== Entries

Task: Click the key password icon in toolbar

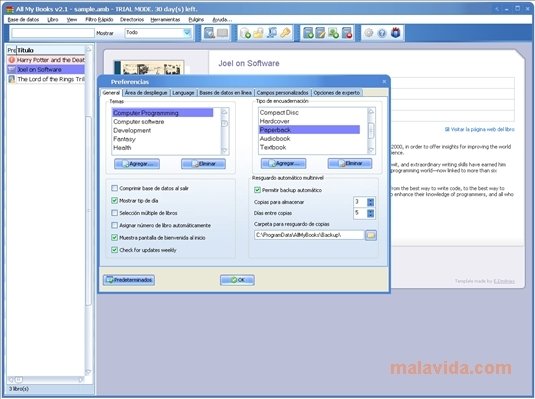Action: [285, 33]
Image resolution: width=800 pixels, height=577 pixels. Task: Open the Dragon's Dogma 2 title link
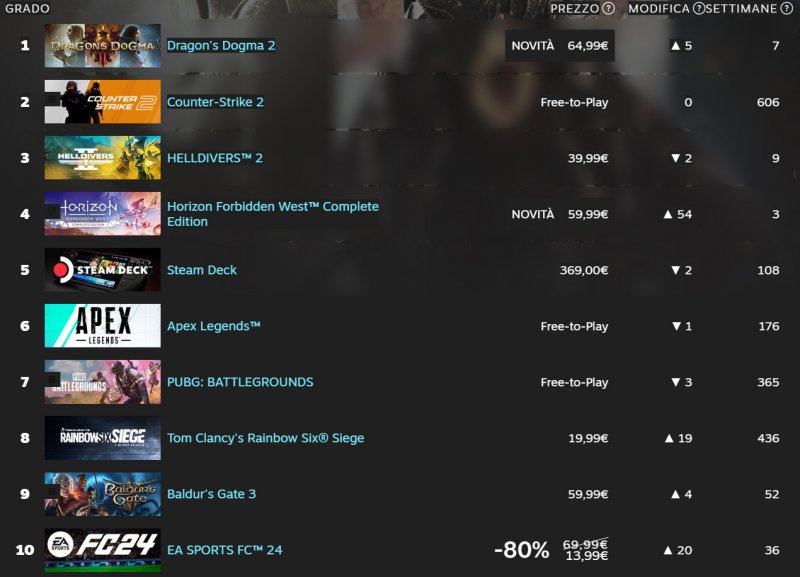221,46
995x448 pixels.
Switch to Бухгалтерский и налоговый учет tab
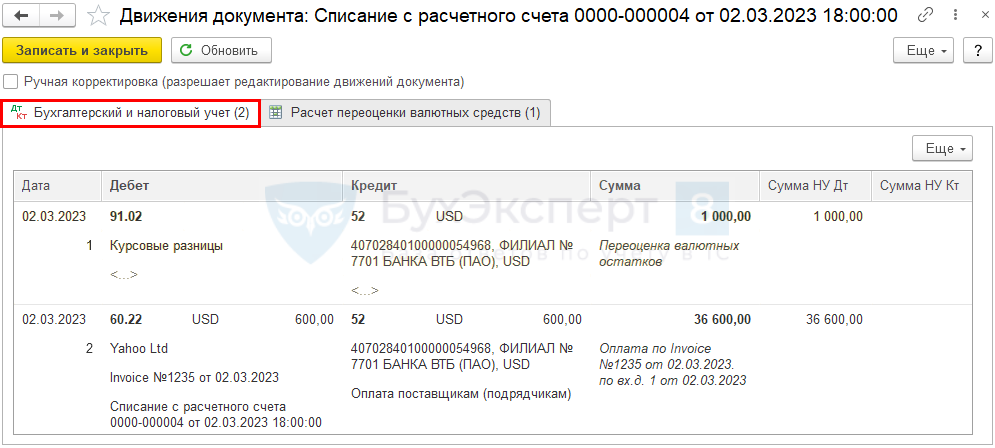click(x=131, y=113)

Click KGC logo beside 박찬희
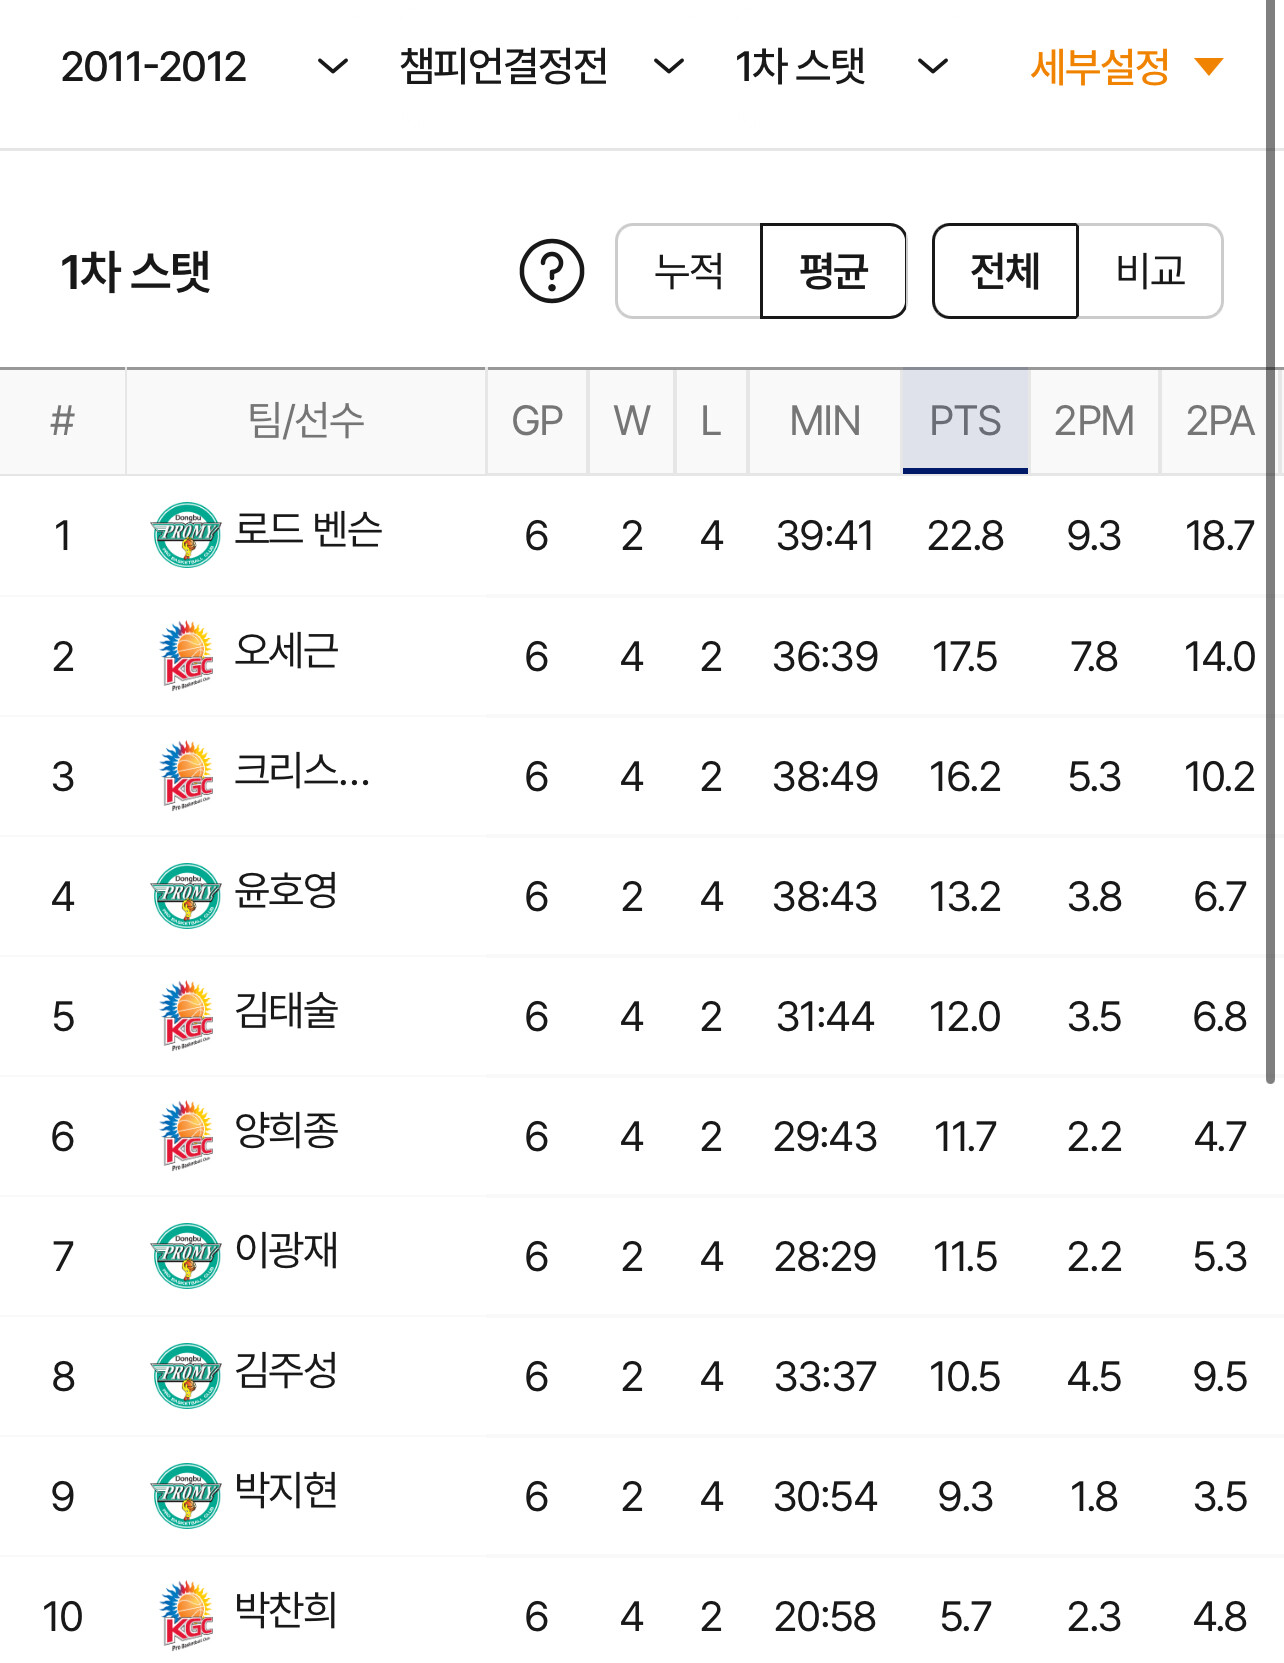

====

→ Task: Pick out every line of the listing above that contains the string "pixels", and copy each one. Matching is case-sensitive.

→ Result of the exercise:
Image resolution: width=800 pixels, height=577 pixels. Task: Open the Dragon's Dogma 2 title link
995x448 pixels.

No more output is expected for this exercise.